Stored data:
--

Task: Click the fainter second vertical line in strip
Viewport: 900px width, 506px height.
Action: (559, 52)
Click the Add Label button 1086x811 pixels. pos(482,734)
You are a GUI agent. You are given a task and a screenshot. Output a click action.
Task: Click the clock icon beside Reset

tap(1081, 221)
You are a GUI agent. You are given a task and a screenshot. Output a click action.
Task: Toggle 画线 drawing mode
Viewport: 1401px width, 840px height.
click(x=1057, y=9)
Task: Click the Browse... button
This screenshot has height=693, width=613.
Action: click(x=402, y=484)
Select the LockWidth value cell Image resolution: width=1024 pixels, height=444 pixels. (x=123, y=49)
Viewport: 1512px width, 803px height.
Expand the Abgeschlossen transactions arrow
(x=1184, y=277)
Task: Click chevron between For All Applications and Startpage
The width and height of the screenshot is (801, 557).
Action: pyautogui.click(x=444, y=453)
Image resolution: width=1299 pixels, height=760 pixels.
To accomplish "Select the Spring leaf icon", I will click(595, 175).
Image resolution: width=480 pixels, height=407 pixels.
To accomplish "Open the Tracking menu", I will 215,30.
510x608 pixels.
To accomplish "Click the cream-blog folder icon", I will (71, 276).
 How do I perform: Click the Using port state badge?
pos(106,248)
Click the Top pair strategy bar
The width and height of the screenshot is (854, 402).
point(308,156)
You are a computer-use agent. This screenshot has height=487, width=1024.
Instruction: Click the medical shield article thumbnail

--

Problem to work on –
Transcribe the records above exactly as they appear.

Solution to the problem –
Task: Click the fainter second vertical line in strip
Viewport: 900px width, 506px height.
Action: (559, 52)
Click the Add Label button 1086x811 pixels. pos(482,734)
You are a GUI agent. You are given a task and a screenshot. Output a click action.
Task: Click the clock icon beside Reset

tap(1081, 221)
You are a GUI agent. You are given a task and a screenshot. Output a click action.
Task: Toggle 画线 drawing mode
Viewport: 1401px width, 840px height.
click(x=1057, y=9)
Task: Click the Browse... button
This screenshot has height=693, width=613.
Action: click(x=402, y=484)
Select the LockWidth value cell Image resolution: width=1024 pixels, height=444 pixels. (x=123, y=49)
Viewport: 1512px width, 803px height.
Expand the Abgeschlossen transactions arrow
(x=1184, y=277)
Task: Click chevron between For All Applications and Startpage
The width and height of the screenshot is (801, 557).
Action: pyautogui.click(x=444, y=453)
Image resolution: width=1299 pixels, height=760 pixels.
To accomplish "Select the Spring leaf icon", I will click(595, 175).
Image resolution: width=480 pixels, height=407 pixels.
To accomplish "Open the Tracking menu", I will 215,30.
510x608 pixels.
To accomplish "Click the cream-blog folder icon", I will (71, 276).
 How do I perform: Click the Using port state badge?
pos(106,248)
Click the Top pair strategy bar
The width and height of the screenshot is (854, 402).
point(308,156)
You are a computer-use agent. This screenshot has height=487, width=1024.
Instruction: Click the medical shield article thumbnail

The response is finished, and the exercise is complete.